Excerpt provided Block Start

HIV Vaccine Testing Using mRNA Technology Begins in the United States

Despite four decades of study, physicians have struggled to create a vaccine to protect people against the AIDS virus, killing hundreds of thousands of people worldwide each year.

The International AIDS Vaccine Initiative and the biotech company Moderna announced Thursday that human testing of an HIV vaccine based on messenger RNA technology has started.

This Phase 1 experiment was conducted in the United States with 56 HIV-negative healthy people.

Despite four decades of study, physicians have struggled to create a vaccine to protect people against the AIDS virus, killing hundreds of thousands of people worldwide each year.

However, expectations have been raised by the success of mRNA technology, which has enabled the rapid production of Covid-19 vaccines, including one from Moderna.

The vaccine now being studied aims to encourage the formation of a kind of antibody known as “broadly neutralizing antibodies,” or bnAbs, which may function against the several HIV strains that are currently circulating.

The vaccination is designed to train B cells, which are part of the immune system, to produce these antibodies.

How Promising are the Results of the Experiment?

In this study, individuals are given an immunogen (a chemical that might cause an immunological reaction) and subsequently a booster immunogen.

mRNA technology will be used to distribute these chemicals.

“The induction of bnAbs is widely considered to be a goal of HIV vaccination, and this is the first step in that process,” Moderna and the IAVI, a research organization, said in a statement.

“Further immunogens will be needed to guide the immune system on this path, but this prime-boost combination could be the first key element of an eventual HIV immunization regimen,” said David Diemert, a lead investigator at one of the four sites where the trial is being carried out, George Washington University in the US capital.

IAVI and the Scripps Research Institute produced the immunogens utilized in this experiment, with funding from the Bill & Melinda Gates Foundation, the US National Institute of Allergy and Infectious Diseases, and Moderna.

The first immunogen was tested in a study last year, albeit without mRNA technology. It demonstrated that the necessary immunological response was elicited in dozens of participants in the study.

The next step was to enlist Moderna’s innovative mRNA technology.

The Moderna-IAVI release noted that given the rapidity with which mRNA vaccines may be created, “this platform provides a more agile and responsive approach to vaccine creation and testing.”

IAVI CEO Mark Feinberg also said that the hunt for an HIV vaccine has been lengthy and difficult, and having new tools in terms of immunogens and platforms might be the key to making quick progress toward an urgently needed, effective HIV vaccine.

Excerpt provided Block End

▸ **Assignment**
Can you reproduce the HIV vaccine article verbatim from "How Promising are" up to and including "a booster immunogen."?

Data excerpts Block Start

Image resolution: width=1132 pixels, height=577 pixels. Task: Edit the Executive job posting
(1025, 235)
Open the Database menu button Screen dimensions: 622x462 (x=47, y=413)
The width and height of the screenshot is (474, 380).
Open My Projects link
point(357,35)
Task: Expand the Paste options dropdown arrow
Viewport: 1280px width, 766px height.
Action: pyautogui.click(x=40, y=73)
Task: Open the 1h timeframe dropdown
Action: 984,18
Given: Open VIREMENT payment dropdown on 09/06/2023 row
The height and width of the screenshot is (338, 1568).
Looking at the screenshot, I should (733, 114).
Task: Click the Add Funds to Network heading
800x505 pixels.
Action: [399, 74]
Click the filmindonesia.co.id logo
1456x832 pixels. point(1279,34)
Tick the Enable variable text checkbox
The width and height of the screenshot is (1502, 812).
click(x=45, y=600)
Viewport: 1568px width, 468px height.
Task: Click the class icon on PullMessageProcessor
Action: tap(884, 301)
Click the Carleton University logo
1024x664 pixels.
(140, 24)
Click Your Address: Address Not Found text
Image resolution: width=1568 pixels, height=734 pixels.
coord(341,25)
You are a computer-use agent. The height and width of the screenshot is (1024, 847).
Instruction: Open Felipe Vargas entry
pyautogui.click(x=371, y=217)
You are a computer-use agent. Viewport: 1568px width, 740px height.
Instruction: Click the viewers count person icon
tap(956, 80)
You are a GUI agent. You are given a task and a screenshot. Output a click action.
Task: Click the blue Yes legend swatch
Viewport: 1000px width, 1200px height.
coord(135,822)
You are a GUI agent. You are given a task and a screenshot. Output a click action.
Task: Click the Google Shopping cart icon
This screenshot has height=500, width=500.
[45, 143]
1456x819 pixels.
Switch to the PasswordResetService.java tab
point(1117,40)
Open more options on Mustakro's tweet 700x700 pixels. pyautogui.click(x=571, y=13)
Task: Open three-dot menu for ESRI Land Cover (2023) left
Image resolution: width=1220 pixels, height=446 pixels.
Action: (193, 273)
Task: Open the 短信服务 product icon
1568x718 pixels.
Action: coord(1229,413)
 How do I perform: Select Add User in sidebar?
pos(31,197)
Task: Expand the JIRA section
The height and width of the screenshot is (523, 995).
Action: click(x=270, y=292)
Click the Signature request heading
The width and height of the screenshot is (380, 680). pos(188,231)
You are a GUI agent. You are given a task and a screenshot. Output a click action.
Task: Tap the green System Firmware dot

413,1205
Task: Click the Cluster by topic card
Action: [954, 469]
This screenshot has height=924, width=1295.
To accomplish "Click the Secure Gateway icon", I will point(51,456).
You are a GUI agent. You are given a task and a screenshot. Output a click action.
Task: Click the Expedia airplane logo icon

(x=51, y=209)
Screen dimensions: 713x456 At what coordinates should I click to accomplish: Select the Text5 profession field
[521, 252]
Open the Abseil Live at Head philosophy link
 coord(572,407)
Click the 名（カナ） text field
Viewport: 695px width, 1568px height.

Data excerpts Block End

▸ **Output for this exercise**
How Promising are the Results of the Experiment?

In this study, individuals are given an immunogen (a chemical that might cause an immunological reaction) and subsequently a booster immunogen.